ZONAUTARA.com – Forum Komunitas Pencinta Alam (FKPA) Manado resmi mengukuhkan jajaran pengurus baru untuk masa bakti 2025–2028.
Prosesi pelantikan berlangsung khidmat pada Minggu (30/11/2025) di sekretariat FKPA Sulawesi Utara, Jln Kayu Bulan, Malalayang Satu, Kota Manado.
Pengukuhan ini menjadi penanda dimulainya kepemimpinan baru yang diharapkan mampu memperkuat gerakan pelestarian alam di wilayah Sulawesi Utara.
Kegiatan yang merupakan puncak rangkaian musyawarah sejak akhir Agustus tersebut dihadiri beragam elemen masyarakat, mulai dari anggota komunitas, organisasi lingkungan, tokoh masyarakat, hingga perwakilan pemerintah daerah.
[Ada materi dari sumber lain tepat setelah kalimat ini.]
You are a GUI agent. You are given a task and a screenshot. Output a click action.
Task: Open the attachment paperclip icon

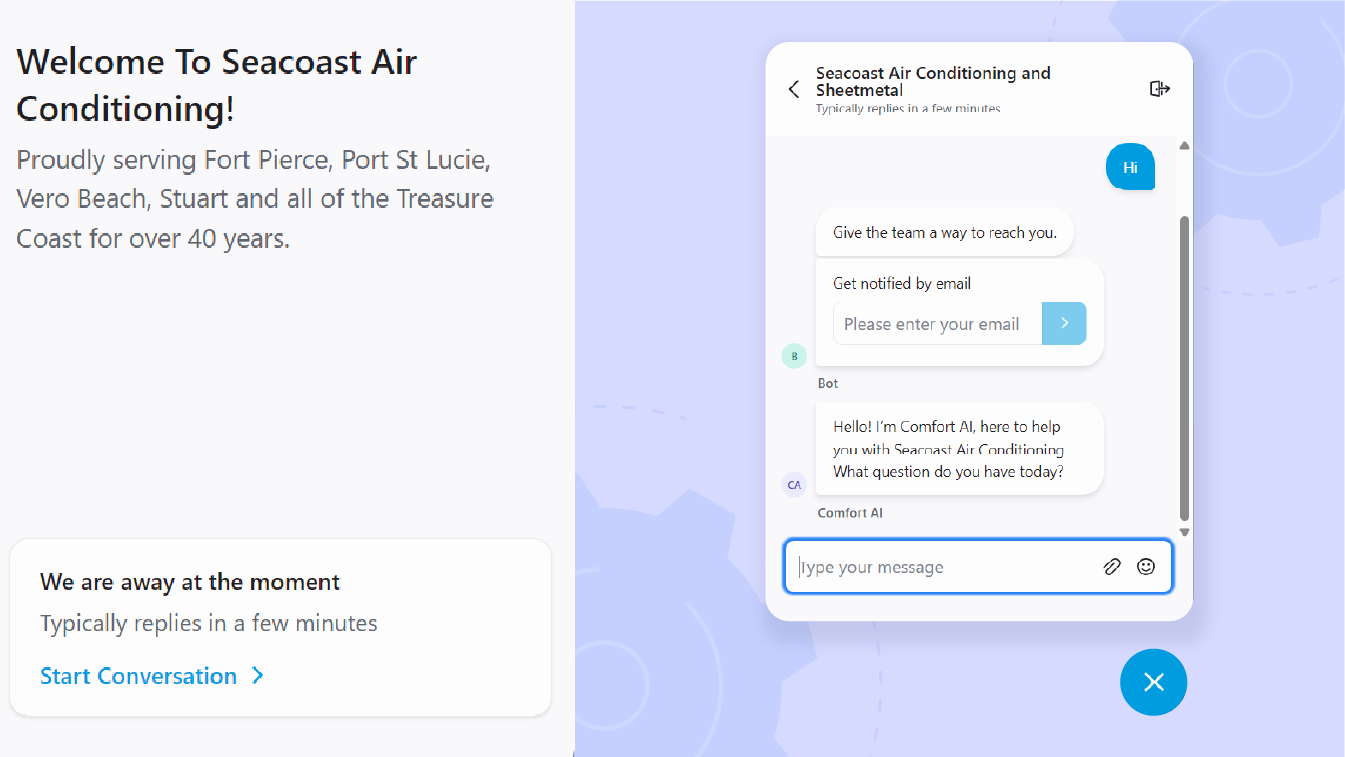[x=1111, y=567]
Kehadiran para pihak ini menunjukkan kuatnya dukungan terhadap FKPA sebagai organisasi yang konsisten mendorong agenda konservasi, edukasi lingkungan, serta aksi sosial di berbagai daerah.
Ketua FKPA Sulut, Nanvie Tagah, S.Pi, dalam sambutannya menekankan pentingnya inovasi dan kolaborasi dalam kerja-kerja pelestarian lingkungan.
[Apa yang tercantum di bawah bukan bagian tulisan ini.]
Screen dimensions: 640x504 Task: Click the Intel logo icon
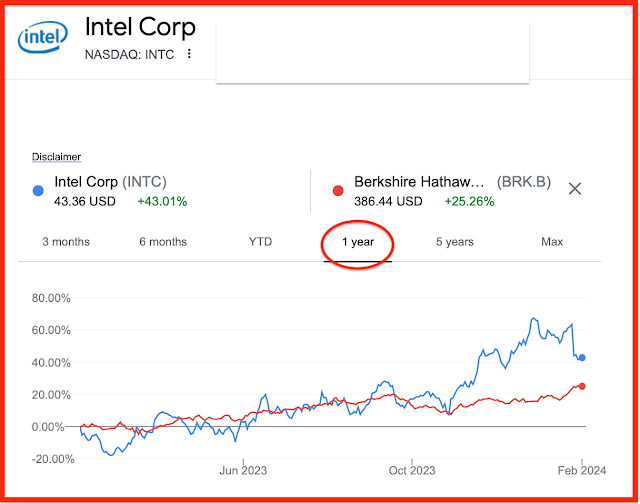[x=39, y=40]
“FKPA harus terus menjadi garda terdepan dalam upaya menjaga kelestarian alam. Pengurus baru diharapkan mampu memperkuat kolaborasi dan menggerakkan lebih banyak anak muda untuk peduli terhadap isu lingkungan,” ujarnya.
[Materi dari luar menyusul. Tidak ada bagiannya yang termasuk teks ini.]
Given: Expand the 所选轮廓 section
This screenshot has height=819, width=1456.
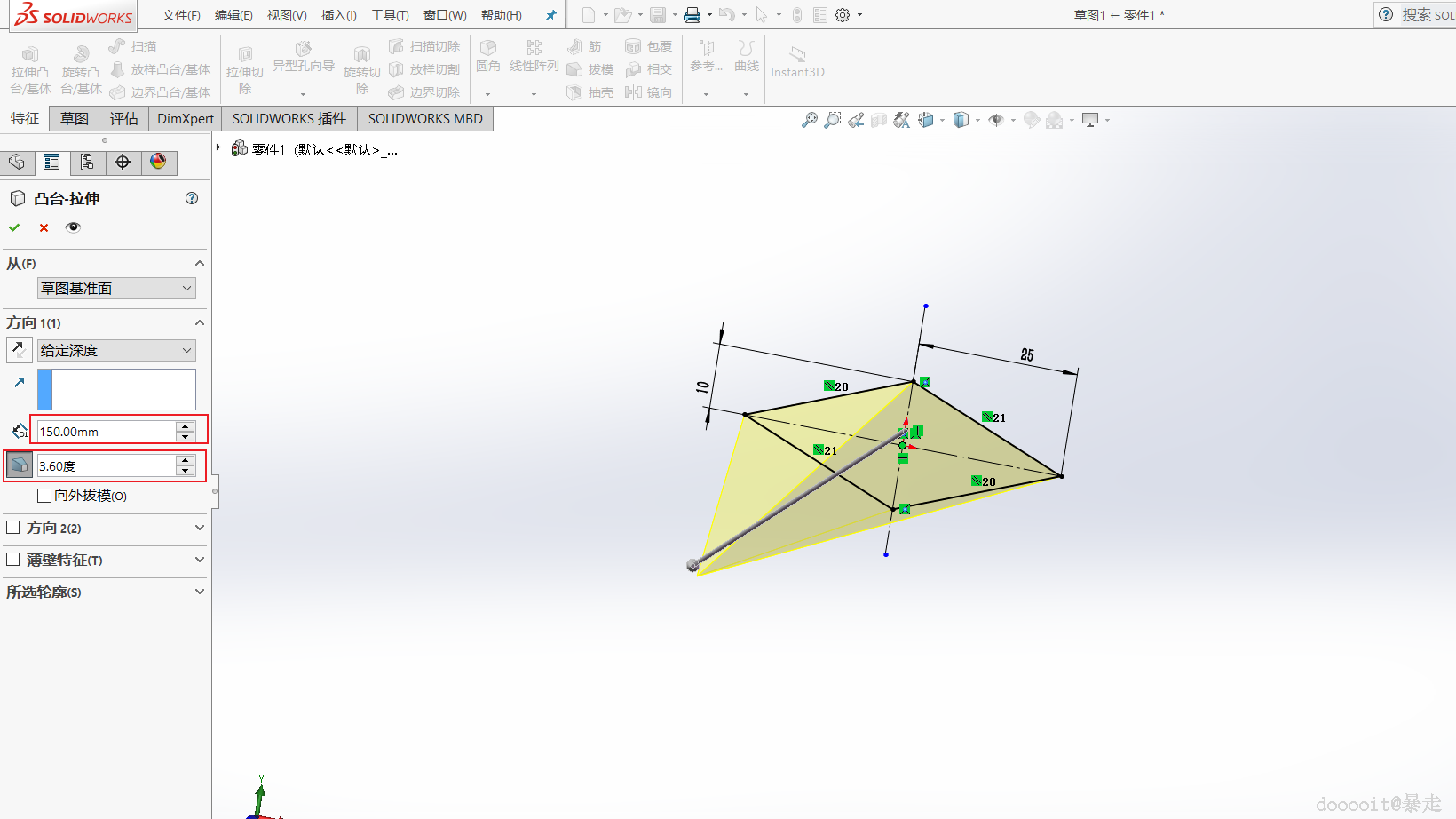Looking at the screenshot, I should 106,592.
Sementara itu, Ketua FKPA Manado terpilih, Achmad Bagenda, S.Pi, menegaskan komitmennya untuk memperluas jaringan komunitas serta meningkatkan dampak program konservasi. Ia memaparkan sejumlah prioritas yang akan dijalankan selama masa jabatannya.

“Kami fokus pada rehabilitasi hutan, edukasi mitigasi bencana, pengembangan sekolah alam, serta peningkatan kapasitas anggota dalam aktivitas outdoor yang etis dan berkelanjutan,” kata Bagenda.
Acara pengukuhan ditandai dengan penandatanganan berita acara dan penyerahan bendera organisasi kepada ketua baru sebagai simbol amanah. Prosesi tersebut kemudian ditutup dengan sesi foto bersama yang menggambarkan semangat kebersamaan sekaligus optimisme menyongsong masa kerja tiga tahun ke depan.
Dengan formasi kepengurusan baru ini, FKPA Manado menargetkan peran yang lebih strategis sebagai mitra pemerintah dan komunitas dalam pelestarian lingkungan. Organisasi tersebut juga berupaya terus menumbuhkan kesadaran generasi muda untuk mencintai dan menjaga alam Indonesia.